PROBLEM TO WORK ON: Copy the lines running from the line that contains "This screenshot has" up to and including the line that contains "center [378, 433].", leaving the pictures out of your answer.

EXERCISE MATERIALS:

##############################

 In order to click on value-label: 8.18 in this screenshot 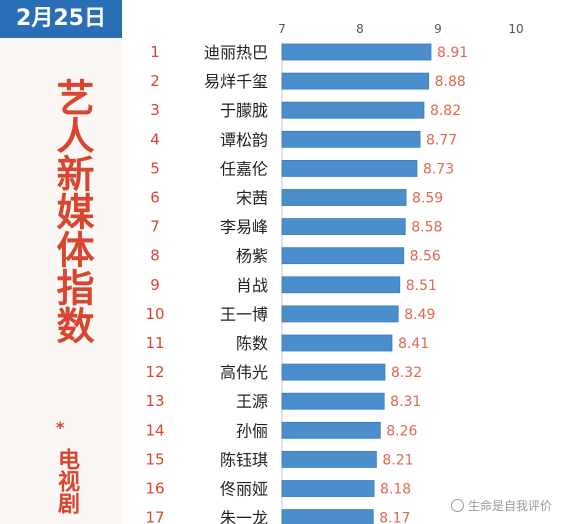, I will do `click(396, 490)`.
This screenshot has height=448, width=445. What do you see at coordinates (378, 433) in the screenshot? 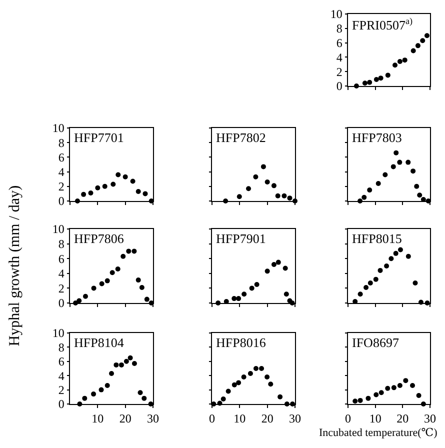
I see `x-axis-title: Incubated temperature(℃)` at bounding box center [378, 433].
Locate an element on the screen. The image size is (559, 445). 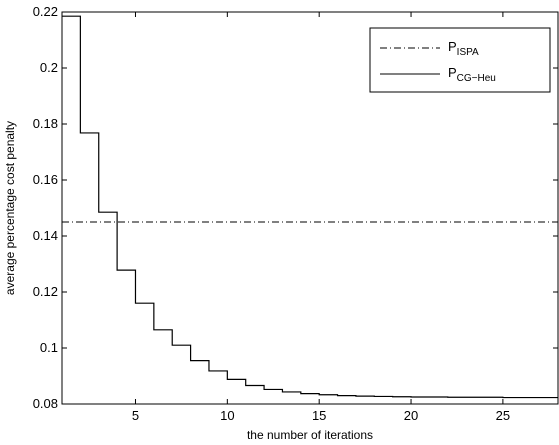
y-tick-label: 0.14 is located at coordinates (46, 236).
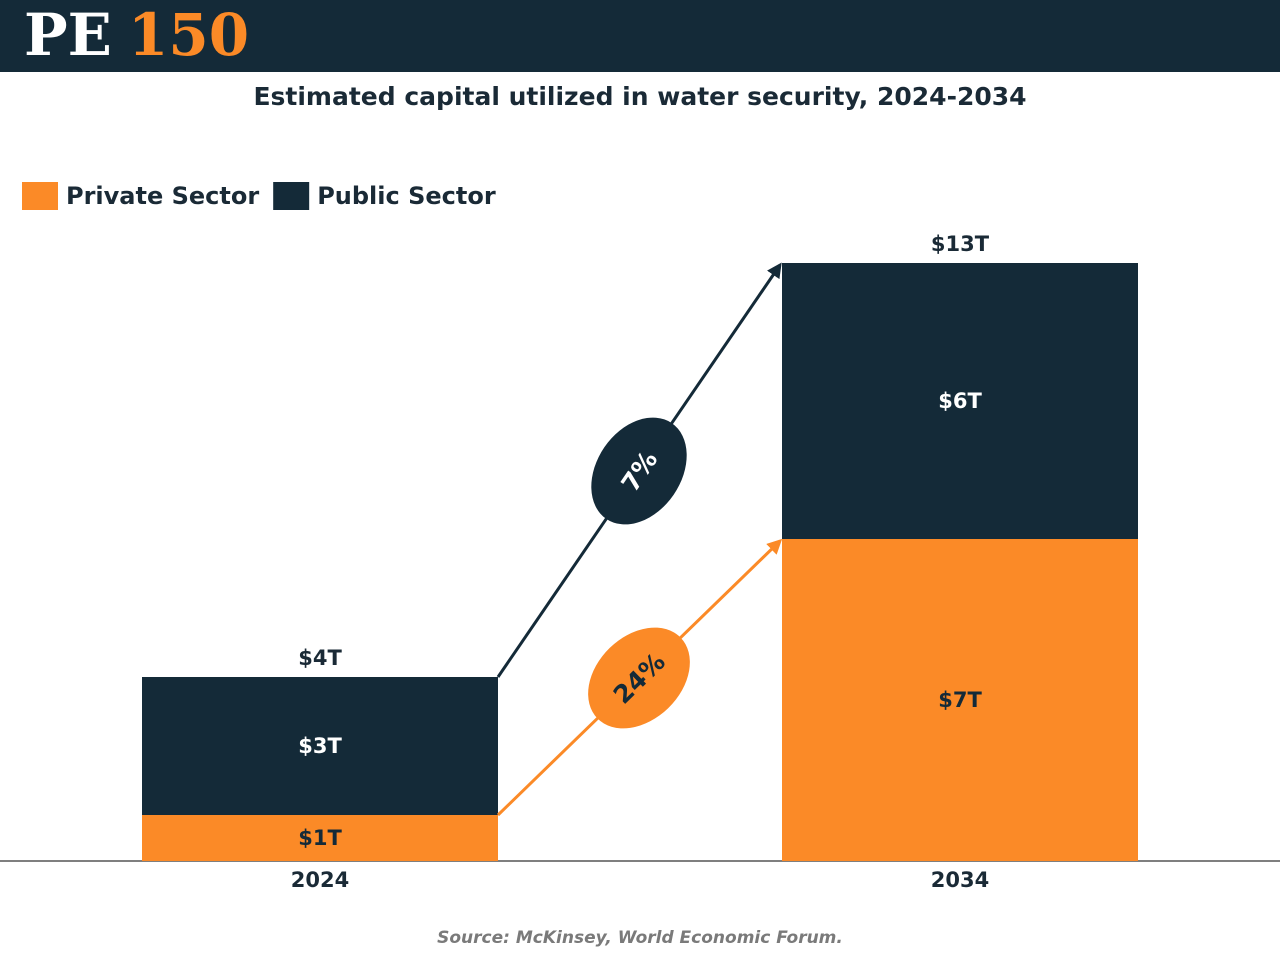  Describe the element at coordinates (960, 880) in the screenshot. I see `x-tick-label: 2034` at that location.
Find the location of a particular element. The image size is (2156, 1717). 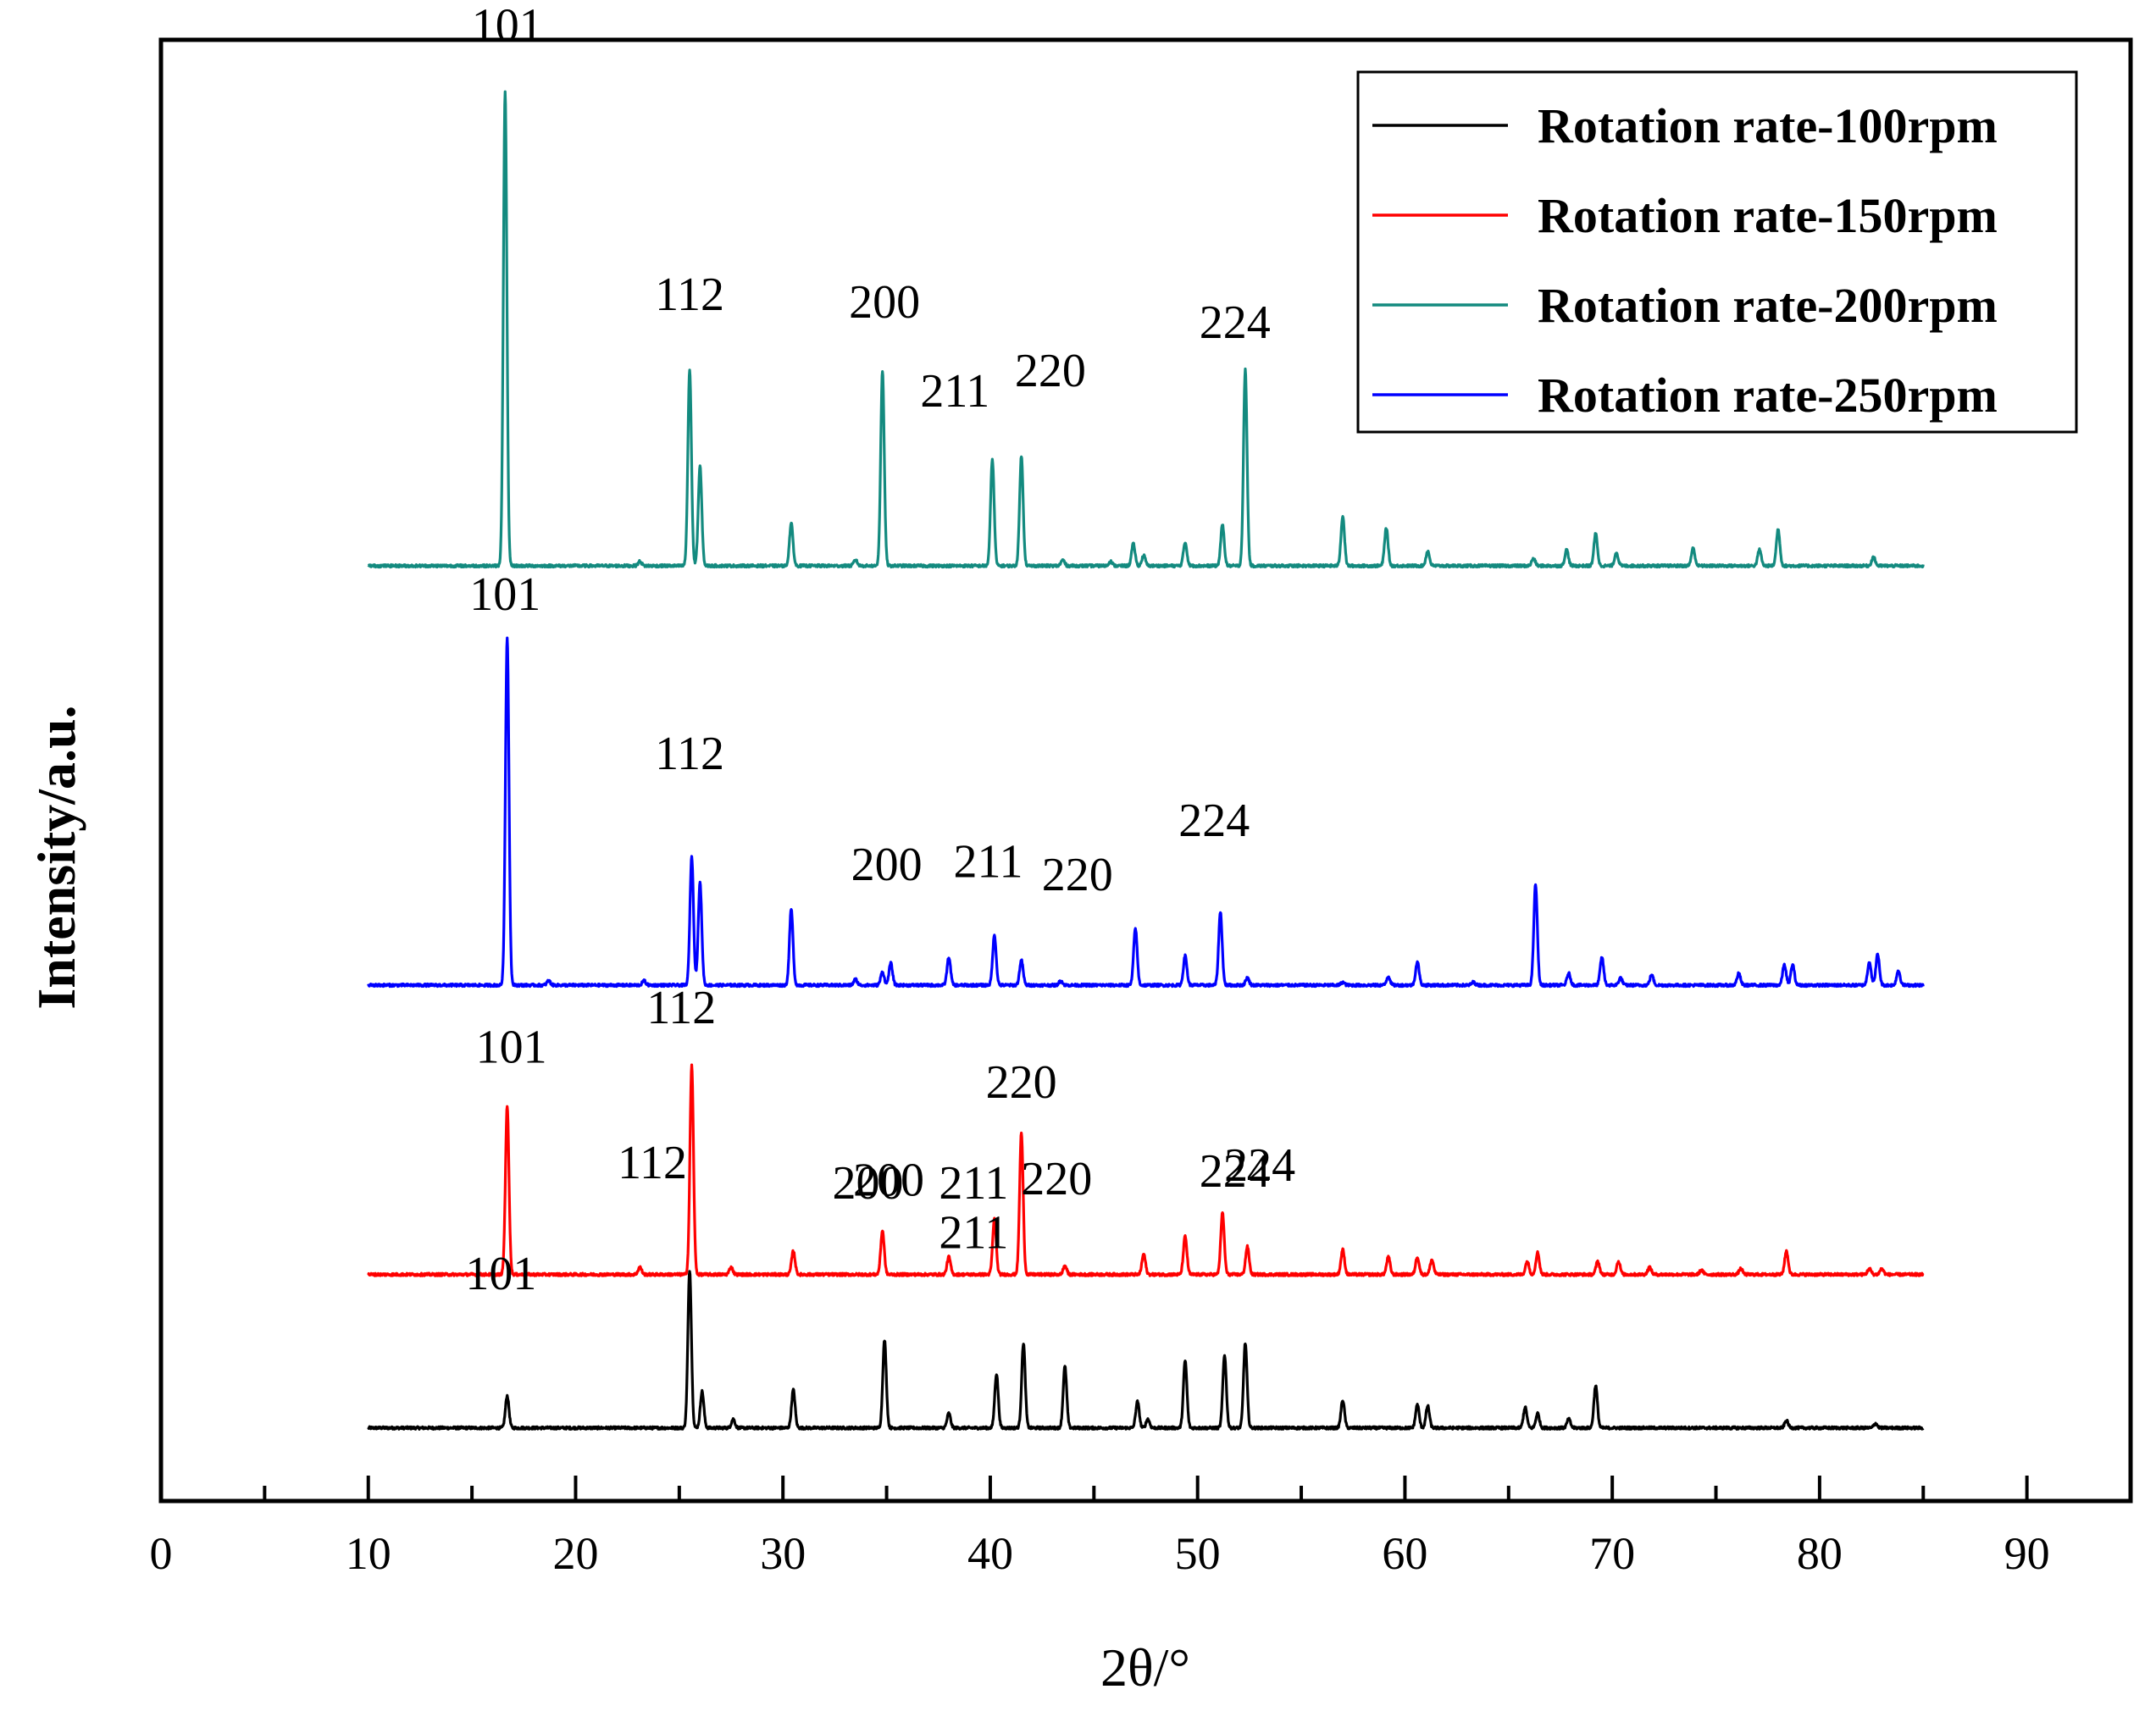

##############################

WRITTEN RESPONSE:
This screenshot has height=448, width=445. What do you see at coordinates (378, 433) in the screenshot? 
I see `x-axis-title: Incubated temperature(℃)` at bounding box center [378, 433].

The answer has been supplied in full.